Cold and wet with a blustery wind: that’s what we woke to this morning. The forecast did not suggest any improvement for the rest of the day.
After that lovely spell of hot Spring weather a week or so ago, we have returned to normal Easter Bank Holiday weather, here in Oxfordshire.
What to do?
With two boys disinclined to join in (understandably as both have major exams in the coming Summer term, and both need to revise) we three adults, Cyclomaniac, his mother (Milly) and me, decided to visit a National Trust property.
We are members of The National Trust and as such pay an annual fee and receive in return a regular newsletter, a handbook and free entry to many properties around the UK. Some of them quite spectacular.

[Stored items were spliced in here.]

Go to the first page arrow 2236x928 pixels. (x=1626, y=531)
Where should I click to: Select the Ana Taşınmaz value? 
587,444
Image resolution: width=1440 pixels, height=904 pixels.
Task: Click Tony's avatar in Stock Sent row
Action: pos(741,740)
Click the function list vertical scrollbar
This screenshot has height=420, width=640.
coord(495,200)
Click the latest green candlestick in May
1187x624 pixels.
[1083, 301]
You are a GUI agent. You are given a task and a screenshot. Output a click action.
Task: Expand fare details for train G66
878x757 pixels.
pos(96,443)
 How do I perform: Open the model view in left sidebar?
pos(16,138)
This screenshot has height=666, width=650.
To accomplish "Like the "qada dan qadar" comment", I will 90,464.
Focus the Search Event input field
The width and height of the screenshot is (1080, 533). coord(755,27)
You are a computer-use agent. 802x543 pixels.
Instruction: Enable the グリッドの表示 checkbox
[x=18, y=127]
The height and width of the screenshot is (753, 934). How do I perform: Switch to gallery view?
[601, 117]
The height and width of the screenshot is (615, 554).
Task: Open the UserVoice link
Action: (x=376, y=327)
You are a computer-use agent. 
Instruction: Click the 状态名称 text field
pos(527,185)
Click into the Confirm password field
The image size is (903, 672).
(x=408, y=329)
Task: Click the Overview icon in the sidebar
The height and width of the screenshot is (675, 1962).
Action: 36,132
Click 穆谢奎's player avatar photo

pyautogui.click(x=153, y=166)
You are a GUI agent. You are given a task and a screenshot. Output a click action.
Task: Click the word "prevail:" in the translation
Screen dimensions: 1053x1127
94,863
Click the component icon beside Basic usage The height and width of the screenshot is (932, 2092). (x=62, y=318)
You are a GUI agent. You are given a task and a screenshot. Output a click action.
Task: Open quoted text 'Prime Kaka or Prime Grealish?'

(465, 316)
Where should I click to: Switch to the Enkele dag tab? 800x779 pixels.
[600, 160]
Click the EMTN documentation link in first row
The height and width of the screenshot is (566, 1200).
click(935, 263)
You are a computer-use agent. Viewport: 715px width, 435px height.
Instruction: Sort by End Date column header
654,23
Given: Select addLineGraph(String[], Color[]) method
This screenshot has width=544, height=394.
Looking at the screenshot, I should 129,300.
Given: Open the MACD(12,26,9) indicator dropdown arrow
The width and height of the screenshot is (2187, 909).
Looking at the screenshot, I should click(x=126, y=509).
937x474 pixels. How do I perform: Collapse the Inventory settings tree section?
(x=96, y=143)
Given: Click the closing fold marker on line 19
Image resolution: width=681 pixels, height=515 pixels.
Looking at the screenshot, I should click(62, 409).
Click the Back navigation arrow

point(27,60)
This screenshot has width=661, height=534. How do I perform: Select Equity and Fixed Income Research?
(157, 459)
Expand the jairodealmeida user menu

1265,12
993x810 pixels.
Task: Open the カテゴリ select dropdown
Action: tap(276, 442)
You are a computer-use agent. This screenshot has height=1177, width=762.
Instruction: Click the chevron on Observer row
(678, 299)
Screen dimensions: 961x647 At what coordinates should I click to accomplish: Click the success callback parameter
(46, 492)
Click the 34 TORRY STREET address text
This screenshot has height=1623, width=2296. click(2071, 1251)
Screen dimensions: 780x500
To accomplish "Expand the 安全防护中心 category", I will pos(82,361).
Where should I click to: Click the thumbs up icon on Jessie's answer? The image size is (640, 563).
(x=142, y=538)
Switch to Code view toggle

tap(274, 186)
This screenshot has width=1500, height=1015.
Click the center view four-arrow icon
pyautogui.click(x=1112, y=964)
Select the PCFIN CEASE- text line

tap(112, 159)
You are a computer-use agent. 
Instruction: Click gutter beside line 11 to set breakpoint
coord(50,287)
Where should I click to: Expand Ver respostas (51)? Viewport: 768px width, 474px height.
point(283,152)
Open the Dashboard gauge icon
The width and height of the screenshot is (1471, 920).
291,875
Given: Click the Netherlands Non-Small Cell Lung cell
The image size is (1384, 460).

Today’s trip was to Claydon House in Buckinghamshire, only about a half an hours drive away. The house is managed by the National Trust, but the gardens, grounds and other aspects are still in the hands of the Verney family, who live in a wing of the house.
After wandering around the outbuildings where we found arty shops and galleries, plus the cafe for a quick lunch we considered the garden tour, but given the biting wind and the earliness of the season, we decided to come back to investigate another time. We went next to a small bookshop… second-hand books in a warm snug room, with comfy chairs and several families enjoying the books. It was completely unmanned, and to pay there was a small posting slot in a door. All done on trust at the National Trust!
We came away with garden books, novels, a hardback copy of AA Milne’s ‘When we were Six’ and spent about £15 in all!
Next the house.
I was intrigued to find out that Florence Nightingale, our famous nurse, was a sister-in-law to one of the Verneys. The website tells us:
“In the 19th century Sir Harry Verney married Frances Parthenope Nightingale, sister of Florence. Sir Harry was devoted to Florence, and she enjoyed spending her summers here. Her bedroom, many of her letters, and other mementos can be seen today.”
Florence Nightingale spent a great deal of time in the Crimean War, instigating significant changes and wrote an amazing amount on nursing, making a huge impression on the development of nursing as a profession and establishing the St Thomas’ Nursing School – the following is taken from the Wiki page:
“By 1859 Nightingale had £45,000 at her disposal from the Nightingale Fund to set up the Nightingale Training School at St. Thomas’ Hospital on 9 July 1860. (It is now called the Florence Nightingale School of Nursing and Midwifery and is part of King’s College London.) The first trained Nightingale nurses began work on 16 May 1865 at the Liverpool Workhouse Infirmary. She also campaigned and raised funds for the Royal Buckinghamshire Hospital in Aylesbury, near her family home.”
The grandeur of the house contrasts so sharply with what she would have seen in the war hospitals: is that why she loved spending her Summers there?